AI Disarray
Today is Stanford’s commencement. It has always been a special day every year. I wear my gown and take pictures with students, and my colleagues announce the names of the graduating cohort, their achievements, and where they are going. I am always amazed by the amount of achievement and the bright futures these kids have; they bring me joy. But this year, although nobody mentions AI, it is always on top of my head.
I have been playing squash at the Stanford squash court with two partners. One is a cardiothoracic surgeon and the other is a tech lead. Last week, one of them asked me, “Yiqing, is there anything wrong? I feel that in the past few months, you seem different.”
I confessed to him that I have felt disarrayed, and I attribute this to AI.
Don’t get me wrong: AI has brought huge excitement to our field and to me personally. I have been able to delegate a lot of the more tedious work to AI, such as writing software packages and replicating existing research.

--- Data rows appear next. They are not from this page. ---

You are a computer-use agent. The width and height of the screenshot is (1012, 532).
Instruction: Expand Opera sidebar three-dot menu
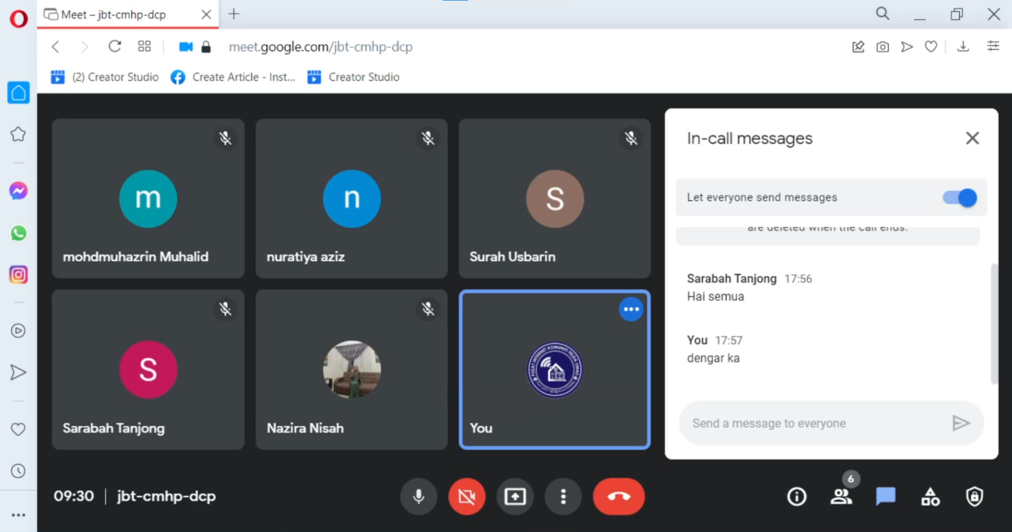click(18, 515)
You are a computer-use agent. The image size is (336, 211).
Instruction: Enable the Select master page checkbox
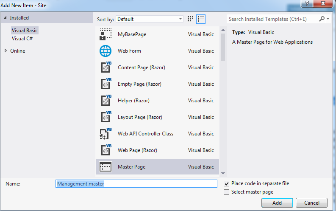point(227,192)
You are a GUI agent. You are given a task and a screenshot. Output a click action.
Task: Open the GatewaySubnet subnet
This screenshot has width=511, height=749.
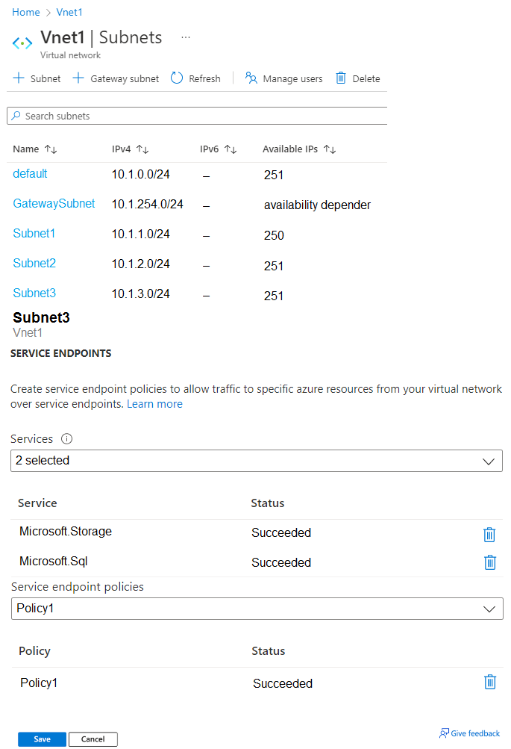click(x=54, y=203)
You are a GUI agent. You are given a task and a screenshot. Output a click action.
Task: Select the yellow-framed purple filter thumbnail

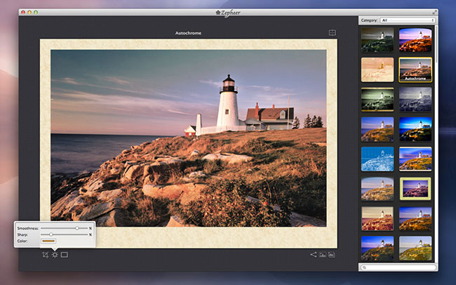click(x=415, y=189)
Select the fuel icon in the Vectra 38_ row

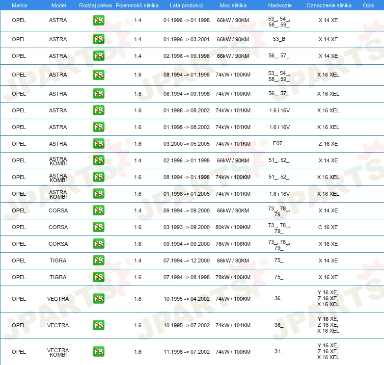click(x=98, y=325)
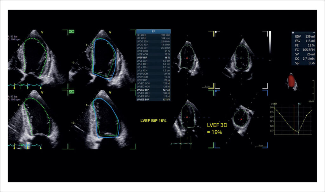Click the ES dashed marker on volume graph
The width and height of the screenshot is (325, 192).
tap(298, 120)
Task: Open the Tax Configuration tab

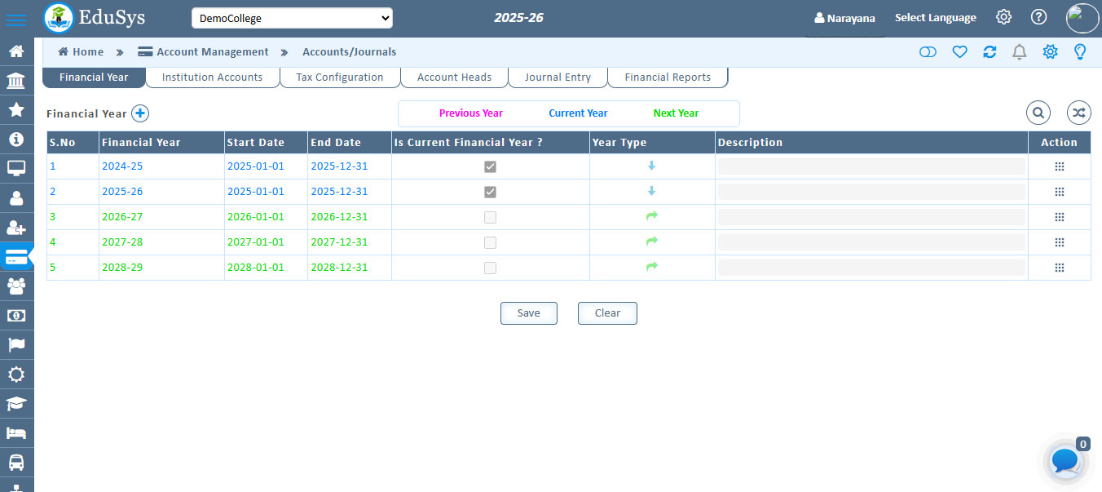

Almost no one writes (a significant amout of) code by hand anymore; that is simply the reality now. For fect, one of my R packages, AI has written hundreds of tests and caught many bugs along the way, some of which had gone unnoticed for years—see its changelog; the treatment effect of AI is mind-blowing. I am a huge beneficiary of the agentic AI that arrived this year.
What I am certain
Now that we have been in this agentic world for a few months, I am quite certain that AI will fundamentally change the entire business of social science, and more broadly, science.
This might have been a provocative statement a few months ago. It feels much less so now. As I have said on different occasions, the tsunami has already come, and we have to adapt whether we like it or not.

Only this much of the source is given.